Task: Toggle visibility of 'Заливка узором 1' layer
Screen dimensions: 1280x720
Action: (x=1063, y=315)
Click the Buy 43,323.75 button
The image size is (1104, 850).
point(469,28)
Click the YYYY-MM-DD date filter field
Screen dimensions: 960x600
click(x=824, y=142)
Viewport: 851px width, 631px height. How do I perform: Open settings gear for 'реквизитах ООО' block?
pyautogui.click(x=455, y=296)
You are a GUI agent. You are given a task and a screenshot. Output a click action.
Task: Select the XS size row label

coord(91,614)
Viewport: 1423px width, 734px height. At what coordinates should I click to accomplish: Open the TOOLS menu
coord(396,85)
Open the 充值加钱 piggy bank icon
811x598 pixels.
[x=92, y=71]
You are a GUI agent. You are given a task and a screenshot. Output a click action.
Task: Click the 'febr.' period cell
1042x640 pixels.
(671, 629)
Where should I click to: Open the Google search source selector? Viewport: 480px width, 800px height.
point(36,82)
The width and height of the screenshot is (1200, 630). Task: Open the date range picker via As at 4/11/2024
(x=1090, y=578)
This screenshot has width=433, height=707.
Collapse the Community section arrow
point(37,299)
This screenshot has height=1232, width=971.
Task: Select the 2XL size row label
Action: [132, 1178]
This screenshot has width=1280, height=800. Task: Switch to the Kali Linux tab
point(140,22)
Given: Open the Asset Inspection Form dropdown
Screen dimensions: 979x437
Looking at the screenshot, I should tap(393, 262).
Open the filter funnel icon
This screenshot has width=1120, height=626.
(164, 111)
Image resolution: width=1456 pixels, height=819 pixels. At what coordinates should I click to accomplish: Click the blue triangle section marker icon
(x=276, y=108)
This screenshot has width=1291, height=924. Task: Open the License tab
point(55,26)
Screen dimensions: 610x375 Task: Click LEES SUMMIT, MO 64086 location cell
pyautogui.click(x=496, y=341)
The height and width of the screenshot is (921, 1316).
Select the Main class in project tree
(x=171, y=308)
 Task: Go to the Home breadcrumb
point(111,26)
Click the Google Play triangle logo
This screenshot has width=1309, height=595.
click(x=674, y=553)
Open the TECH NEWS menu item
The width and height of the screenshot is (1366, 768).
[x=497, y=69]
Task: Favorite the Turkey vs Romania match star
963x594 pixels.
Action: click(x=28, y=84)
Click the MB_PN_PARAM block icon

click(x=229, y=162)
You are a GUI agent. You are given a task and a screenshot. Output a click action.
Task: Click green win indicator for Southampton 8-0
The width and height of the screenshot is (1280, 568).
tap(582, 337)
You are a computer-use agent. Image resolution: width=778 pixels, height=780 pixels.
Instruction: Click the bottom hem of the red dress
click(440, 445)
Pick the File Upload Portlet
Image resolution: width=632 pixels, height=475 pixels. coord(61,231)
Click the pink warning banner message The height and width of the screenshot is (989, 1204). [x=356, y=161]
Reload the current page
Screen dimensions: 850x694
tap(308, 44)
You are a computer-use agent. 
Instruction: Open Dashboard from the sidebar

☆ ☆ ☆ ☆ ☆ ☆ ☆

_WHAT YOU HAVE TO DO_
Your reply must be the entries above, returned word for word.

_YOUR SOLUTION_
Task: Toggle visibility of 'Заливка узором 1' layer
Screen dimensions: 1280x720
Action: (x=1063, y=315)
Click the Buy 43,323.75 button
The image size is (1104, 850).
point(469,28)
Click the YYYY-MM-DD date filter field
Screen dimensions: 960x600
click(x=824, y=142)
Viewport: 851px width, 631px height. How do I perform: Open settings gear for 'реквизитах ООО' block?
pyautogui.click(x=455, y=296)
You are a GUI agent. You are given a task and a screenshot. Output a click action.
Task: Select the XS size row label

coord(91,614)
Viewport: 1423px width, 734px height. At what coordinates should I click to accomplish: Open the TOOLS menu
coord(396,85)
Open the 充值加钱 piggy bank icon
811x598 pixels.
[x=92, y=71]
You are a GUI agent. You are given a task and a screenshot. Output a click action.
Task: Click the 'febr.' period cell
1042x640 pixels.
(671, 629)
Where should I click to: Open the Google search source selector? Viewport: 480px width, 800px height.
point(36,82)
The width and height of the screenshot is (1200, 630). Task: Open the date range picker via As at 4/11/2024
(x=1090, y=578)
This screenshot has width=433, height=707.
Collapse the Community section arrow
point(37,299)
This screenshot has height=1232, width=971.
Task: Select the 2XL size row label
Action: [132, 1178]
This screenshot has width=1280, height=800. Task: Switch to the Kali Linux tab
point(140,22)
Given: Open the Asset Inspection Form dropdown
Screen dimensions: 979x437
Looking at the screenshot, I should tap(393, 262).
Open the filter funnel icon
This screenshot has width=1120, height=626.
(164, 111)
Image resolution: width=1456 pixels, height=819 pixels. At what coordinates should I click to accomplish: Click the blue triangle section marker icon
(x=276, y=108)
This screenshot has width=1291, height=924. Task: Open the License tab
point(55,26)
Screen dimensions: 610x375 Task: Click LEES SUMMIT, MO 64086 location cell
pyautogui.click(x=496, y=341)
The height and width of the screenshot is (921, 1316).
Select the Main class in project tree
(x=171, y=308)
 Task: Go to the Home breadcrumb
point(111,26)
Click the Google Play triangle logo
This screenshot has width=1309, height=595.
click(x=674, y=553)
Open the TECH NEWS menu item
The width and height of the screenshot is (1366, 768).
[x=497, y=69]
Task: Favorite the Turkey vs Romania match star
963x594 pixels.
Action: click(x=28, y=84)
Click the MB_PN_PARAM block icon

click(x=229, y=162)
You are a GUI agent. You are given a task and a screenshot. Output a click action.
Task: Click green win indicator for Southampton 8-0
The width and height of the screenshot is (1280, 568).
tap(582, 337)
You are a computer-use agent. Image resolution: width=778 pixels, height=780 pixels.
Instruction: Click the bottom hem of the red dress
click(440, 445)
Pick the File Upload Portlet
Image resolution: width=632 pixels, height=475 pixels. coord(61,231)
Click the pink warning banner message The height and width of the screenshot is (989, 1204). [x=356, y=161]
Reload the current page
Screen dimensions: 850x694
tap(308, 44)
You are a computer-use agent. 
Instruction: Open Dashboard from the sidebar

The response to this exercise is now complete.